--- TASK ITEM ---
Repeat, please, only the lines from the top of the data down to the line with "Click the holiday"; include both of those lines.

= = = = = = =

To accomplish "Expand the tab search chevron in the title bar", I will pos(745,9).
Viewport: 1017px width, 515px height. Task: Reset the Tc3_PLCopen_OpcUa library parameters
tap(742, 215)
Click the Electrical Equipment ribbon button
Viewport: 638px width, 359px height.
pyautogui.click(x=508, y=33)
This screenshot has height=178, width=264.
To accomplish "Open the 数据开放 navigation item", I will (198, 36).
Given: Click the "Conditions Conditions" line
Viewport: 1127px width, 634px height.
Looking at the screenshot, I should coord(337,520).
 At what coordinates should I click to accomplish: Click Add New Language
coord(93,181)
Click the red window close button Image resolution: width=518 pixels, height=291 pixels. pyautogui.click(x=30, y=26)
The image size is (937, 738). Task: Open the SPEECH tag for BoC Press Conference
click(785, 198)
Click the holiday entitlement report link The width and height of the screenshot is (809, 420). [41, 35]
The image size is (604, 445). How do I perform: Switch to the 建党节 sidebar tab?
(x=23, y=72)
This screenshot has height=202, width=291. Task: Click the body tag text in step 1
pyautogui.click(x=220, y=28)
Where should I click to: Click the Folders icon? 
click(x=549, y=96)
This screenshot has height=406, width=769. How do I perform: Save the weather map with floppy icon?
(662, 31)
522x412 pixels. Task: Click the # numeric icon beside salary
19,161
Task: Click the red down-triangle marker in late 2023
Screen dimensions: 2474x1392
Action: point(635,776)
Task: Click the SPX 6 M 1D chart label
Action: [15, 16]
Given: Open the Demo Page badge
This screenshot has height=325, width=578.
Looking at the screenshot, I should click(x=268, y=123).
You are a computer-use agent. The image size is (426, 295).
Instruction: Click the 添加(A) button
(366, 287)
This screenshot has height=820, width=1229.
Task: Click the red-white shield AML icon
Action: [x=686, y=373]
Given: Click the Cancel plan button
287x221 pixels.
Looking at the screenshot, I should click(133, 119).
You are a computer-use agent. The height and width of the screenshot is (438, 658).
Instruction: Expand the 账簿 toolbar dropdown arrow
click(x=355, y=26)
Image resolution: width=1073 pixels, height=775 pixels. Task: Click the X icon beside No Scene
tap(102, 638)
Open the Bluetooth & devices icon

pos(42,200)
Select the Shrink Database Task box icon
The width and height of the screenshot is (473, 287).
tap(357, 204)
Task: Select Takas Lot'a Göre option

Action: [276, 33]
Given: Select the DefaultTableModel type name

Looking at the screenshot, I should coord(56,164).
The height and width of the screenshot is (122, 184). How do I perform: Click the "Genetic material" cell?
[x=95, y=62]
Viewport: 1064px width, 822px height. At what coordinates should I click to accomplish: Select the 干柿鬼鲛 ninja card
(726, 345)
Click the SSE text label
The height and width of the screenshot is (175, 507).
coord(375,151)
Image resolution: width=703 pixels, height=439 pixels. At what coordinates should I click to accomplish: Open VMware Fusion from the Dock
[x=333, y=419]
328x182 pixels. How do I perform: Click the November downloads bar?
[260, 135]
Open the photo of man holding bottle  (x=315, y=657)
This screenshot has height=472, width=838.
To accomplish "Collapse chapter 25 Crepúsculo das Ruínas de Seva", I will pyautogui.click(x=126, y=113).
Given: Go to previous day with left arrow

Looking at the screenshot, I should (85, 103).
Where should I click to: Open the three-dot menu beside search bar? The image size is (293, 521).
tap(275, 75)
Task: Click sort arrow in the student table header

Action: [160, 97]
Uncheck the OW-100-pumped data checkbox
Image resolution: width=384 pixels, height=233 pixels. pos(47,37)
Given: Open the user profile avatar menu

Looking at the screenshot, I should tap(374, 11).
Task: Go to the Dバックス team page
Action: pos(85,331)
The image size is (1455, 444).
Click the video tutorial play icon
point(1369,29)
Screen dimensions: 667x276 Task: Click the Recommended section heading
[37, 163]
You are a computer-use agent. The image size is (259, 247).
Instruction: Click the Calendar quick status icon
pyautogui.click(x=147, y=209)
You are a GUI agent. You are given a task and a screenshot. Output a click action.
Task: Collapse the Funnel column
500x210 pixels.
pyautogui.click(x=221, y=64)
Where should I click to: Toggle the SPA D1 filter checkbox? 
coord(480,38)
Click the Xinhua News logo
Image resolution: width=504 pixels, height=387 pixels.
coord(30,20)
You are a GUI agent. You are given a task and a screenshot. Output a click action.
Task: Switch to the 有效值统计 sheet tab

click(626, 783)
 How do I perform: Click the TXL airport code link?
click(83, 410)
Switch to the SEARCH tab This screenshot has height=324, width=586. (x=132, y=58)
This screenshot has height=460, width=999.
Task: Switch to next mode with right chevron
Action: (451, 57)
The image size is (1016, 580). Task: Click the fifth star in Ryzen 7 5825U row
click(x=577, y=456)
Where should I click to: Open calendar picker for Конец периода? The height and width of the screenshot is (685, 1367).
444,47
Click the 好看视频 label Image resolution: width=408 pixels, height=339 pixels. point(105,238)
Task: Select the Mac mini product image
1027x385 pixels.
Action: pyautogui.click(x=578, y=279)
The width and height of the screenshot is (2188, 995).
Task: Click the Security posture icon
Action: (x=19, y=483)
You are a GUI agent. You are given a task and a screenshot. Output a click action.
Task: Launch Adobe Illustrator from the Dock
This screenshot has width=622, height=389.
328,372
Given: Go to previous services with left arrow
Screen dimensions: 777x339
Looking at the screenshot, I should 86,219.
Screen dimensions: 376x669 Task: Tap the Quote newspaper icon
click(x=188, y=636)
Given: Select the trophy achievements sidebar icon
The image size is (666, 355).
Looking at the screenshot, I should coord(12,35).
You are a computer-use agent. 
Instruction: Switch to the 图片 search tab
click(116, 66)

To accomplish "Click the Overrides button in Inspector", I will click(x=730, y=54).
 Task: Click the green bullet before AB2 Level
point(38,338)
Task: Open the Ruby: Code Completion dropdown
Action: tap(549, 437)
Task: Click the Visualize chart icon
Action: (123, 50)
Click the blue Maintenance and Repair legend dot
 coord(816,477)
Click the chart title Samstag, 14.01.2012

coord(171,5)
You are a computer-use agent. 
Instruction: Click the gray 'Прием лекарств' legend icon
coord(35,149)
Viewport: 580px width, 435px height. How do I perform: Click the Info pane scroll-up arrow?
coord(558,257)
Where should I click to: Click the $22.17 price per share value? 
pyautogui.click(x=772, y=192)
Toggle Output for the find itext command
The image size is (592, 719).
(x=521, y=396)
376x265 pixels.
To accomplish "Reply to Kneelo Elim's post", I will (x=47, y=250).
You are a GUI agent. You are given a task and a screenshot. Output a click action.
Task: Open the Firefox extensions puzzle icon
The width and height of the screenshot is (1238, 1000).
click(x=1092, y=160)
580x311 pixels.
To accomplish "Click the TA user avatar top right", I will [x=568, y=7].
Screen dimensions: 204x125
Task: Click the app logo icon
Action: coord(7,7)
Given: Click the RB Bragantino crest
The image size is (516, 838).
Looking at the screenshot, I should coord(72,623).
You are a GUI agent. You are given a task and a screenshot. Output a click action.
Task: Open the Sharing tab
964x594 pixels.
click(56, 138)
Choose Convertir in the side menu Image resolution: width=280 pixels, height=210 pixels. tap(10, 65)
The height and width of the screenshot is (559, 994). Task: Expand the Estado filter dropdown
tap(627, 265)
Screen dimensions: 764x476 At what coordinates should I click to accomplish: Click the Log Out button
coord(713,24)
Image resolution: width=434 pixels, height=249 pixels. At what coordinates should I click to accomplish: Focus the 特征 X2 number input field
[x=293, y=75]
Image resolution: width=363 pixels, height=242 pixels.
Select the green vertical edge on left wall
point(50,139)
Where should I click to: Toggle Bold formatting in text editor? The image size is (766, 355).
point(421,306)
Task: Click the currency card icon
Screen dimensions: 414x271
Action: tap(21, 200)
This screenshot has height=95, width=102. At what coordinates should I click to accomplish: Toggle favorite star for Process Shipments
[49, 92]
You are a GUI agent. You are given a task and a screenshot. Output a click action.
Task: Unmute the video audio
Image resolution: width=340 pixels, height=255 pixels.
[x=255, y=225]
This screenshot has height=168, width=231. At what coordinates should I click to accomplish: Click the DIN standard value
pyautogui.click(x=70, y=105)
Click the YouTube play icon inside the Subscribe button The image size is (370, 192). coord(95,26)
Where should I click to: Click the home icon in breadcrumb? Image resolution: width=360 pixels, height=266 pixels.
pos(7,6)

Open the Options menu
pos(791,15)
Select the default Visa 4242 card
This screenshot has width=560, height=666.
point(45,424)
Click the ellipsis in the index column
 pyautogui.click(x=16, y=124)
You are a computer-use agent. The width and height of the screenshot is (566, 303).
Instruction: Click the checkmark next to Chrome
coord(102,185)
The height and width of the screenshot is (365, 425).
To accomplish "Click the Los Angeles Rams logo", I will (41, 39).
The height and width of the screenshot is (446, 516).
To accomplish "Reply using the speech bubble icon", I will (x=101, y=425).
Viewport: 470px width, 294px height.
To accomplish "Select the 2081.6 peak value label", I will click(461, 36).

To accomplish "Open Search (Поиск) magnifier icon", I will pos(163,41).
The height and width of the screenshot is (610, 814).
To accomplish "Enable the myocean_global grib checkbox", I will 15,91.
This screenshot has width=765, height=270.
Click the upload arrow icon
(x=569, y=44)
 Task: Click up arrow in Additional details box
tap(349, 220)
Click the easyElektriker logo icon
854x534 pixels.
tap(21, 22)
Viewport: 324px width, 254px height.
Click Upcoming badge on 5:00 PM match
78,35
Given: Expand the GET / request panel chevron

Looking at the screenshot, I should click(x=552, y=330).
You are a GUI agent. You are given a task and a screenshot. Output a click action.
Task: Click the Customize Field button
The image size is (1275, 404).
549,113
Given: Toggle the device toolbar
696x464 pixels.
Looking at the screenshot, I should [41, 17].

= = = = = = =

--- SOLUTION BELOW ---
To accomplish "Expand the tab search chevron in the title bar", I will pos(745,9).
Viewport: 1017px width, 515px height. Task: Reset the Tc3_PLCopen_OpcUa library parameters
tap(742, 215)
Click the Electrical Equipment ribbon button
Viewport: 638px width, 359px height.
pyautogui.click(x=508, y=33)
This screenshot has height=178, width=264.
To accomplish "Open the 数据开放 navigation item", I will (198, 36).
Given: Click the "Conditions Conditions" line
Viewport: 1127px width, 634px height.
Looking at the screenshot, I should coord(337,520).
 At what coordinates should I click to accomplish: Click Add New Language
coord(93,181)
Click the red window close button Image resolution: width=518 pixels, height=291 pixels. pyautogui.click(x=30, y=26)
The image size is (937, 738). Task: Open the SPEECH tag for BoC Press Conference
click(785, 198)
Click the holiday entitlement report link The width and height of the screenshot is (809, 420). [41, 35]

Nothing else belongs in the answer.